I first had Cullen Skink at the Cafe Gandolfi (http://www.cafegandolfi.com/) in Glasgow, and immediately fell in love. Two nights in Glasgow and I managed two bowls of Cullen Skink. Two years later I tried it in John O'Groats and Thurso, and finally at a fish restaurant in London. My memories tell me that the Cafe Gandolfi is the version that was above and beyond all the others.
Tonight, I decided to try to recreate this soup/chowder. Earlier this week I had brined and smoked some pollock using alder wood. Yes, I know this soup should be made with smoked haddock, but pollock is cheap in Boston right now and so that is what I smoked.
The results were excellent. Served with pain à l'ancienne from the Bread Baker's Apprentice [page 191] for a complete meal.

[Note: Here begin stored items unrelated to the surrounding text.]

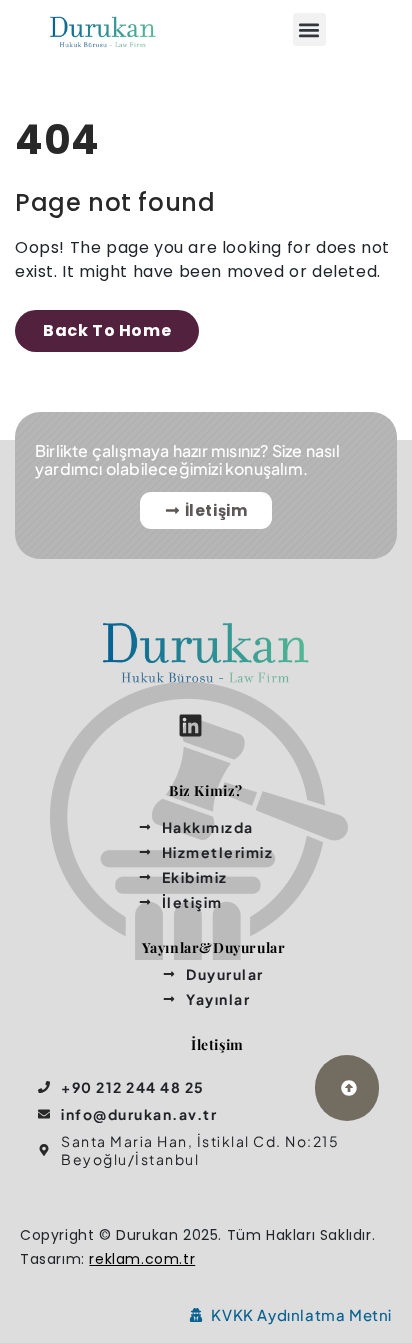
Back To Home (107, 330)
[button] (309, 29)
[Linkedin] (190, 725)
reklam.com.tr (142, 1259)
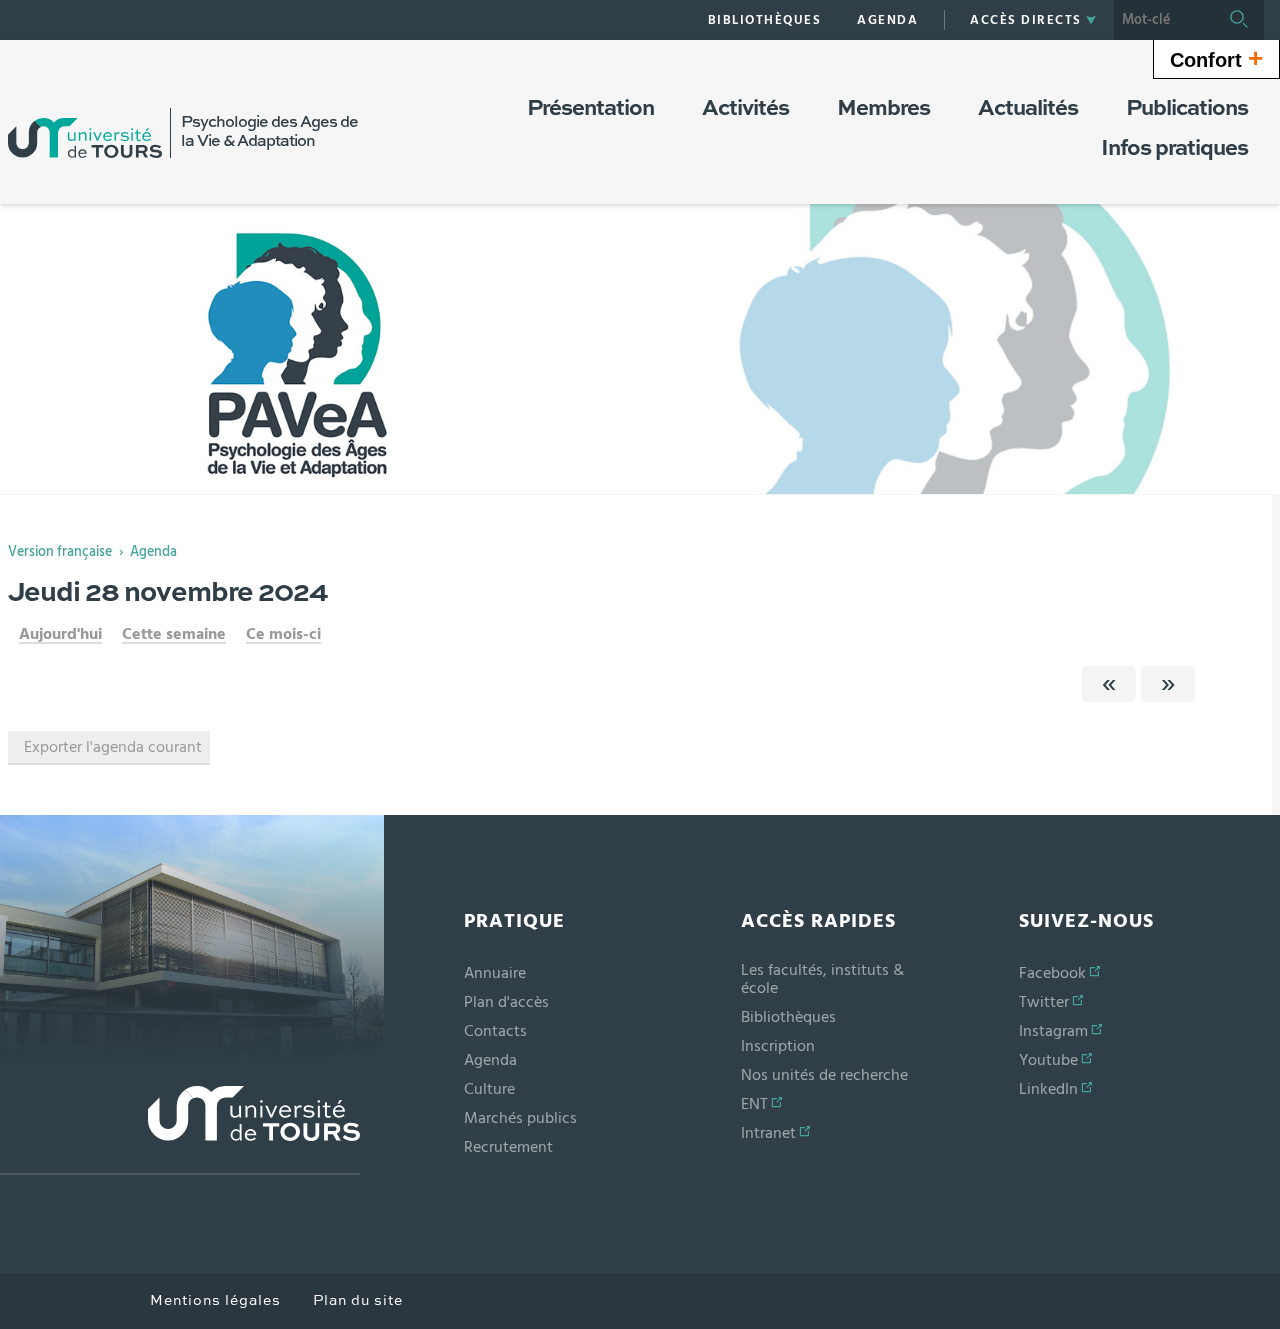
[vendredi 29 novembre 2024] (1168, 684)
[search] (1164, 20)
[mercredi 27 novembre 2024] (1109, 684)
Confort (1216, 58)
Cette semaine (174, 634)
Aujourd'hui (60, 634)
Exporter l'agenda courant (113, 747)
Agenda (153, 552)
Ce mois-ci (283, 634)
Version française (60, 552)
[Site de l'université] (180, 1130)
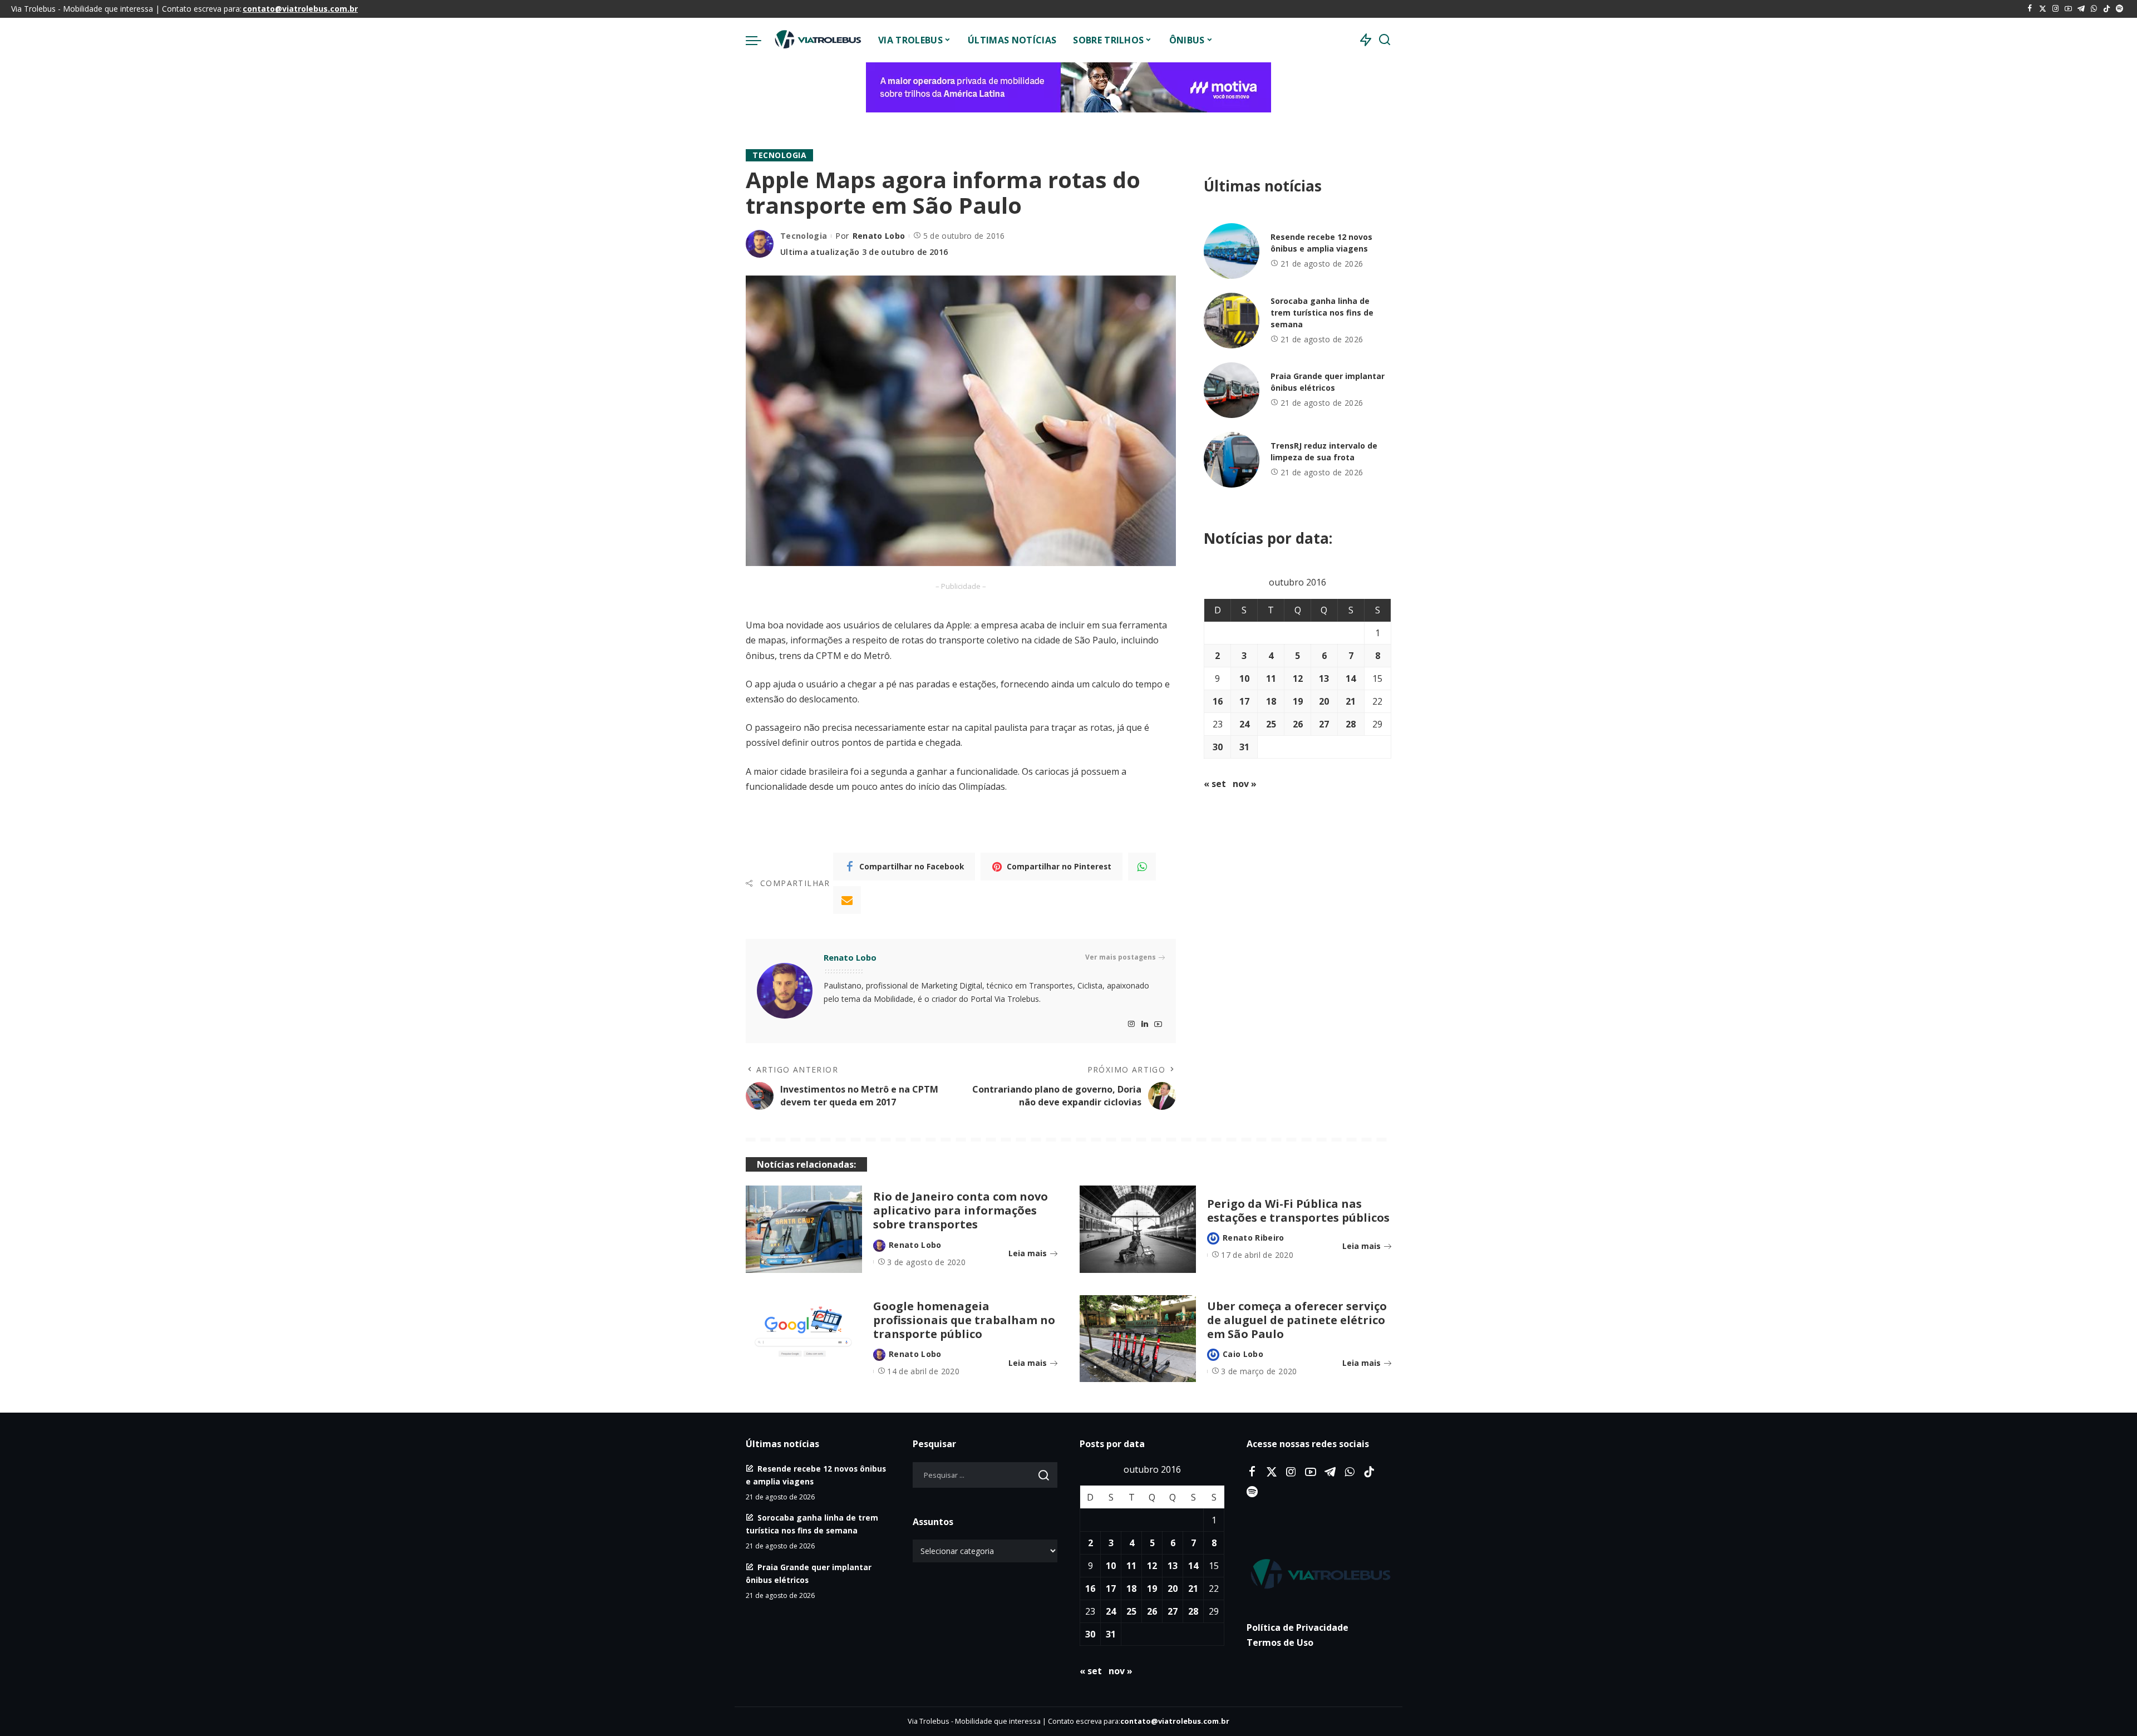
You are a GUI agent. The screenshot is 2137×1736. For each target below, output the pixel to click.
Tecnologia (779, 155)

I took a bit from this recipe, a bit from that, and tried to remember the flavor.
2 cups fish fumée [I used Kitchen Basics
]8 oz Yukon gold potatoes, cubed
2 cups whole milk
2 tablespoons butter
1.5 oz shallots, thinly sliced
healthy pinch of saffron
1/2 lb smoked fish
1/3 cup parsley, leaves and stems separated
2 tablespoons heavy cream
salt/pepper to taste
Place fish stock, bay leaf and potatoes into a small saucepan. Bring to a boil. Cover pot and let simmer to cook the potatoes.
Meanwhile, take a larger saucepan [wide bottom is good, this will be the pot you assemble the soup in], melt the butter and add the shallots and saffron. Sautée the shallots at a low temperature until they are soft and translucent. When done, scrape out the shallot mixture into a small holding bowl.
While the shallots are wilting, warm milk with parsley stems.
By now the potatoes should be done. Strain the potatoes letting the fish stock drain into the larger saucepan. Place large chunks of the smoked fish into the stock over medium low heat.
Put the potatoes back into their original pan, add the shallots and mash the ingredients.
Remove the fish when it is warmed through assuming it is already cooked, remove when it is fully cooked. Store on a plate covered.
Add the mashed potato and strained milk to the fish stock. Finely chop the parsley and add to the soup. Cook soup over low heat for ten minutes, tasting to adjust the salt and pepper. Using a blender or immersion blender, blend the mixture into a smooth soup. Crumble and add the fish and cream. Let simmer for 5 more minutes. Serve in warmed bowls.
Serves 4 as first course, 2 as main.
This was wonderful but isn't everyday food. In the future, I would increase the amount of potato and decrease the butter. The finishing cream is totally decadent and could be eliminated completely. And finally, it might be possible to change the stock/milk ratio to 3:1.
But for a special occasion, I would make it again as above.